The Chinese say they want a lower rate because Russia’s ESPO blend travels just 67 km to China from the terminus of the main line at Skovorodino, while ESPO blend sold at Kozmino is carried by railcar some 2,000 km beyond Skovorodino.
"We believe it would be fair to purchase the oil from Rosneft at a price lower than that offered at Kozmino," an official of the state-owned China National Petroleum Corp. told Russia’s Interfax news agency. “The distance from Skovorodino to Kozmino is about 2,000 km, but just 60 km to the Chinese border.”
Russia’s Prime Minister Vladimir Putin last month launched the 67-km Russian section of the ESPO pipeline, saying its implementation “means stabilization of supplies and energy balance for China and for us it creates entry to new challenging markets (OGJ Online, Sept. 6, 2010).”
The Chinese segment of the ESPO, which will extend 1,000 km from Mohe on the Russian border to Daqing, is still under construction. But deliveries of ESPO blend crude are due in January 2011.
Up to now, the sale price was to be determined monthly based on the price of oil at Kozmino, with adjustments for any differential in quality.
Chinese objections over the pricing of the oil coincided with reports that Russia's OAO Gazprom Neft recently sold Sinochem International 100,000 tonnes of medium-sour ESPO crude for October loading from Kozmino.
Industry sources said that Sinochem paid a record-high premium for the oil, at 85-90¢/bbl to Platts Dubai front-month crude assessment, fob, after netback from the CFR price.
That price topped the earlier high achieved last month when Russia’s OAO Rosneft and Surgutneftegaz sold ESPO blend to Warly International and Glencore, respectively, at Platts Dubai crude plus 73¢/bbl, fob.
Russia’s first crude exports left Kozmino on Dec. 28, 2009, and have now reached 10 million tonnes, two thirds of the 15 million tonnes planned for 2010. Kozmino Port Authority officials said the terminal handles 9-13 tankers per month, with 14 expected in each of the months of November and December.
Meanwhile, in an effort to ramp up supplies even more, Russia's state-owned oil pipeline operator Transneft expects to sign an agreement this month with TNK-BP, Lukoil and Gazprom Neft to jointly finance the construction of a 240,000 b/d pipeline that will link additional oil fields to the ESPO line.
Transneft Pres. Nikolai Tokarev said the companies will set up a joint venture to finance the project, which is expected to cost $1.95 billion. To compensate the companies, Transneft will offer a discounted oil transportation fee.
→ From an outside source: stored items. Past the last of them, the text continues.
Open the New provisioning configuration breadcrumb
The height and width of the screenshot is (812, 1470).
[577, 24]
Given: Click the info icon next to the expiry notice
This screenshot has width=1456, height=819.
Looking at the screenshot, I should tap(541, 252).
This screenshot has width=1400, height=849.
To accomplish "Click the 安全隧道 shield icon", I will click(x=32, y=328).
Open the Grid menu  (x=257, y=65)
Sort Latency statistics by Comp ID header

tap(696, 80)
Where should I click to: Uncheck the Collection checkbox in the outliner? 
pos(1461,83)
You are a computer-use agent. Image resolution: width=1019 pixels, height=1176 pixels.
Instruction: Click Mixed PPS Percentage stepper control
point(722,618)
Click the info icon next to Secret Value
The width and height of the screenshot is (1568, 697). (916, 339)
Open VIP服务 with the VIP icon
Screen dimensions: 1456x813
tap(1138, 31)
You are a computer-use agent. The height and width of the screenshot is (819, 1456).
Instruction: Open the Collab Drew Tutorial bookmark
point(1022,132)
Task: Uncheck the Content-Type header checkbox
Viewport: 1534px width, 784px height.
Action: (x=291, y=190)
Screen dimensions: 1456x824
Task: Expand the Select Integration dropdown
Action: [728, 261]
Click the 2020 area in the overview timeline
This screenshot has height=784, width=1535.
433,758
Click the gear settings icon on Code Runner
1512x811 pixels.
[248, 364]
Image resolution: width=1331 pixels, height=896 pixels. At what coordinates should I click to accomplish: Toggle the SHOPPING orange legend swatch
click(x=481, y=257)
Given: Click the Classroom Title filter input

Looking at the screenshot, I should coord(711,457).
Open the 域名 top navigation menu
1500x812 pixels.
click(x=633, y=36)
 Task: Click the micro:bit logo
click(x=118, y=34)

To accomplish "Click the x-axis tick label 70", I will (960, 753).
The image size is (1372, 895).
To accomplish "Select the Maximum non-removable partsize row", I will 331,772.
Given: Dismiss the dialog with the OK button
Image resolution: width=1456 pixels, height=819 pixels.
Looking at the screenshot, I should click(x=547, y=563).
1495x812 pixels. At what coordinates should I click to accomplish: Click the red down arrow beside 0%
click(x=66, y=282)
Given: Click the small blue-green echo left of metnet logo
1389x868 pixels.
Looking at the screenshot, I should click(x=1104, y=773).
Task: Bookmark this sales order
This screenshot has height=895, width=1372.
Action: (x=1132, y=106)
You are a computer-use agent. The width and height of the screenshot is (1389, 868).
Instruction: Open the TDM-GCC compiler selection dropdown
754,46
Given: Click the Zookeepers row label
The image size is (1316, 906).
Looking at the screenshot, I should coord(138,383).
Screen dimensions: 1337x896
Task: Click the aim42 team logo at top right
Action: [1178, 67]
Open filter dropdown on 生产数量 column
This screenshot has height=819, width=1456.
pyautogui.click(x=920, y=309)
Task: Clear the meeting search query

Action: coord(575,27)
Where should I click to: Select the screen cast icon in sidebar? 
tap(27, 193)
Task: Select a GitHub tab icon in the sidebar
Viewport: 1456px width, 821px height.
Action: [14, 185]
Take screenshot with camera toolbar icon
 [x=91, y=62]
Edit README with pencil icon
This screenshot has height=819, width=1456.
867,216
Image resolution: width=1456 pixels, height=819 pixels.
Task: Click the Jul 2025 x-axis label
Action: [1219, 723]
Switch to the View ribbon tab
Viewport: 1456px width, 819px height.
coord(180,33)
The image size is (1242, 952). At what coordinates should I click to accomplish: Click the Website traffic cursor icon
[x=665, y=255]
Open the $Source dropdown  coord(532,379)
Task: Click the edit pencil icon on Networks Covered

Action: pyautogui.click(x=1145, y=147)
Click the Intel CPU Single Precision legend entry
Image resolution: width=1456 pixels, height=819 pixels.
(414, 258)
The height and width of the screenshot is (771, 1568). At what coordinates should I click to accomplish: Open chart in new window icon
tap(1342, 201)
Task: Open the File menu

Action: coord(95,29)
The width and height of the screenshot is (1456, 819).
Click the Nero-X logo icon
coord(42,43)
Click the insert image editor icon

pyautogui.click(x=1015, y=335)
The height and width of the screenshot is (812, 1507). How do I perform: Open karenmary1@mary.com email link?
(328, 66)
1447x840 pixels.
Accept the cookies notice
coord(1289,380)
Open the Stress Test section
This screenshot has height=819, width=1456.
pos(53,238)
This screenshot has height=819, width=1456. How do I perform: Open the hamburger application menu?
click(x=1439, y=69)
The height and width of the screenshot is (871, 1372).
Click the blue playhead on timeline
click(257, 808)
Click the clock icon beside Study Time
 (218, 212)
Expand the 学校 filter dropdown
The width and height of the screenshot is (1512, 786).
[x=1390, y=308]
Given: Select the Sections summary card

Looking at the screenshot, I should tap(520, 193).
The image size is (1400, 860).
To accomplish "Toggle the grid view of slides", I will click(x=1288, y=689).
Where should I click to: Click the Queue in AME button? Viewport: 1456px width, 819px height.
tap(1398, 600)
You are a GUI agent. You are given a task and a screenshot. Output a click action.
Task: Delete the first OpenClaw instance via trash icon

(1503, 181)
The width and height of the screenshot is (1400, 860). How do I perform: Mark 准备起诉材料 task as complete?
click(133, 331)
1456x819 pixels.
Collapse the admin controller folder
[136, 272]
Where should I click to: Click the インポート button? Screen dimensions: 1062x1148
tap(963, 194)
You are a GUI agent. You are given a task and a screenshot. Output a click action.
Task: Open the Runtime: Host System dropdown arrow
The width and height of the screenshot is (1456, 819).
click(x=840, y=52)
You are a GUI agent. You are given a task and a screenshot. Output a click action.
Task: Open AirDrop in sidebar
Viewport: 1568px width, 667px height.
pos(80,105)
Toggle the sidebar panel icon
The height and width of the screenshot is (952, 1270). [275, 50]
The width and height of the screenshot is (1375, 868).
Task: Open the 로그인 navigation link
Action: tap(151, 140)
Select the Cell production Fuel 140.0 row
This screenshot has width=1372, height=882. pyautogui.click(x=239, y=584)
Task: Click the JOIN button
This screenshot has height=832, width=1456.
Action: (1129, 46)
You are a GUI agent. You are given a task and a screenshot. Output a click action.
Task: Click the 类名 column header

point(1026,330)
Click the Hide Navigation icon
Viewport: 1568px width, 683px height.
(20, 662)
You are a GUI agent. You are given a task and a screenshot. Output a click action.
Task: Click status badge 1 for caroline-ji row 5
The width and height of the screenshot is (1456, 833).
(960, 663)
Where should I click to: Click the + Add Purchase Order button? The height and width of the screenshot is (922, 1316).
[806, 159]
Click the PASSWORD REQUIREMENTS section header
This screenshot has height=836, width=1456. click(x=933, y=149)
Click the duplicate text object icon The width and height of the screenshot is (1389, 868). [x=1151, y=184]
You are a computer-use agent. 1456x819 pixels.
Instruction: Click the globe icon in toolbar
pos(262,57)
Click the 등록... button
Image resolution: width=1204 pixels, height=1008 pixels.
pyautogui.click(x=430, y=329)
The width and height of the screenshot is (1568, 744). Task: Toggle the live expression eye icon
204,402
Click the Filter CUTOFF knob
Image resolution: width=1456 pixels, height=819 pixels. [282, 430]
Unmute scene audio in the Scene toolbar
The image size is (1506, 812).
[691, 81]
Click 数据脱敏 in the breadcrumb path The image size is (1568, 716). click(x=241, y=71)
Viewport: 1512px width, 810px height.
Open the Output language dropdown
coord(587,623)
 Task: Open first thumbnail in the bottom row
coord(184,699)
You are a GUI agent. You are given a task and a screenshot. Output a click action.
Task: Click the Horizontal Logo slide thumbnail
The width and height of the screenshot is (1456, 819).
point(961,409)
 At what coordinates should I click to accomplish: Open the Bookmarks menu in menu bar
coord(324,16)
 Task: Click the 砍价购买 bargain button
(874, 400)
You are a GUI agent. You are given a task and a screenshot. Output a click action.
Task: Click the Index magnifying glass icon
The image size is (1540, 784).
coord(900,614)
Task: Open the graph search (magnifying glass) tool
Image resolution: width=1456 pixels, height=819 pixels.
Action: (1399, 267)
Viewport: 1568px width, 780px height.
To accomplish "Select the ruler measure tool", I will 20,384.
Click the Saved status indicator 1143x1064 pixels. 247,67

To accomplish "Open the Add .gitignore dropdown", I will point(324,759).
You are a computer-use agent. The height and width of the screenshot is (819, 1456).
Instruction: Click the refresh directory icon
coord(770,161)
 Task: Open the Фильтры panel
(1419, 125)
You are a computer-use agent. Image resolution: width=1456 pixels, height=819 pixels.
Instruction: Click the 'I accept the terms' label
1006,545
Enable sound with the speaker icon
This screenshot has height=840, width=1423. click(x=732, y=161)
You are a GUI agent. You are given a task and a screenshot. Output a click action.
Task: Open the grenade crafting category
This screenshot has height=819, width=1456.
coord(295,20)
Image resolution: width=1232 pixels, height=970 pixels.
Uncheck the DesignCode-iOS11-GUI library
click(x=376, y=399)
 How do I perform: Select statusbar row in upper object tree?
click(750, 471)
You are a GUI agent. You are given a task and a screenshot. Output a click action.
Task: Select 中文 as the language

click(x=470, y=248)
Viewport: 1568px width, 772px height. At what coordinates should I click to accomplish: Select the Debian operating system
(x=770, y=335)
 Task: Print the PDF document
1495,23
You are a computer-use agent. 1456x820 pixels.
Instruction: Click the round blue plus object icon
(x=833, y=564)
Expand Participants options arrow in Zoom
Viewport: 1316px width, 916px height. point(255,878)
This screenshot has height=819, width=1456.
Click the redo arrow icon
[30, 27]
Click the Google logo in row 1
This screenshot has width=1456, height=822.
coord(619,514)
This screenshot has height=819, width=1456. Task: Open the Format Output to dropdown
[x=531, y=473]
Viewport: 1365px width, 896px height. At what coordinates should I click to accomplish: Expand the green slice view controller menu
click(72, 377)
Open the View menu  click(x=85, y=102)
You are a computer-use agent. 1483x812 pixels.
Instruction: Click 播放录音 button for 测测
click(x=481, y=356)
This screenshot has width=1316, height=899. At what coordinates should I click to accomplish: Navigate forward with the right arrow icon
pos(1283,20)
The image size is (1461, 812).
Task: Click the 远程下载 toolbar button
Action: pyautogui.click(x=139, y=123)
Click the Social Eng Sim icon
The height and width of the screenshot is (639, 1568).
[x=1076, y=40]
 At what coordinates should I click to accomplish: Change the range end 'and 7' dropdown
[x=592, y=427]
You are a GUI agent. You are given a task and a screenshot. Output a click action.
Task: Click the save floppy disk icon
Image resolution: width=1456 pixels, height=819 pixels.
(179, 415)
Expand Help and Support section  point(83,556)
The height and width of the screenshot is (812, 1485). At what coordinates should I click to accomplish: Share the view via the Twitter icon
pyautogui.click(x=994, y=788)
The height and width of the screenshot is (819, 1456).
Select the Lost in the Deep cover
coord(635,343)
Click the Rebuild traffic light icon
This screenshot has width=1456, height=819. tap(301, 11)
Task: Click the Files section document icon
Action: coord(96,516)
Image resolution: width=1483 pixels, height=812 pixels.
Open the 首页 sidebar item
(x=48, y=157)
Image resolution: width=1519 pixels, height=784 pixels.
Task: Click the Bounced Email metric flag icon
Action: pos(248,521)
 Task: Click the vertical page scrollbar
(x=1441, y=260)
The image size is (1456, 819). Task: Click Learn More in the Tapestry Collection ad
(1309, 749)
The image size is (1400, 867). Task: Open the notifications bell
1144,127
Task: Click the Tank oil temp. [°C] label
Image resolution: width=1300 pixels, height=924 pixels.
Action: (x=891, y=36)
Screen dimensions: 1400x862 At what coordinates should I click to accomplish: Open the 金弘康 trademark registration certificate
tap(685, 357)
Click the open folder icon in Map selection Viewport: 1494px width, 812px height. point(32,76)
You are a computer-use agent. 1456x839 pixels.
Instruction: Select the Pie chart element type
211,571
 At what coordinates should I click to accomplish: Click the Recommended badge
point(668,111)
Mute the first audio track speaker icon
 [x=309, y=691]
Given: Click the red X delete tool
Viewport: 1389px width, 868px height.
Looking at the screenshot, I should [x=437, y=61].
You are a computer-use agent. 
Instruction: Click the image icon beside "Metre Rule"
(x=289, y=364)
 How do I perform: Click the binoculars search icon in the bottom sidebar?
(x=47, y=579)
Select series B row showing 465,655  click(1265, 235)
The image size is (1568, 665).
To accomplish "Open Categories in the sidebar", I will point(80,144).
Tokarev said the pipeline would extend from Zapolyarnoye in the northern Yamal Nenets region to Purpe. From Purpe, a further 430-km extension of the pipeline will be built to Samotlor in the Khanty-Mansiysk region, site of TNK-BP’s Samotlor oil field, one of the largest in Russia.
The Purpe-Samotlor link is scheduled to be launched in 2012 and will eventually carry crude from the Yamal-Nenets region into the ESPO line, for eventual supply to China and other markets in Asia-Pacific.
TNK-BP is likely to be the largest beneficiary of the pipeline project, according to analyst BMI. It said the Moscow-based firm “is expected to significantly ramp up its investment in Siberian mega projects now that its co-owner BP has shifted its emphasis to Russia following the disastrous accident in the deepwater Gulf of Mexico.”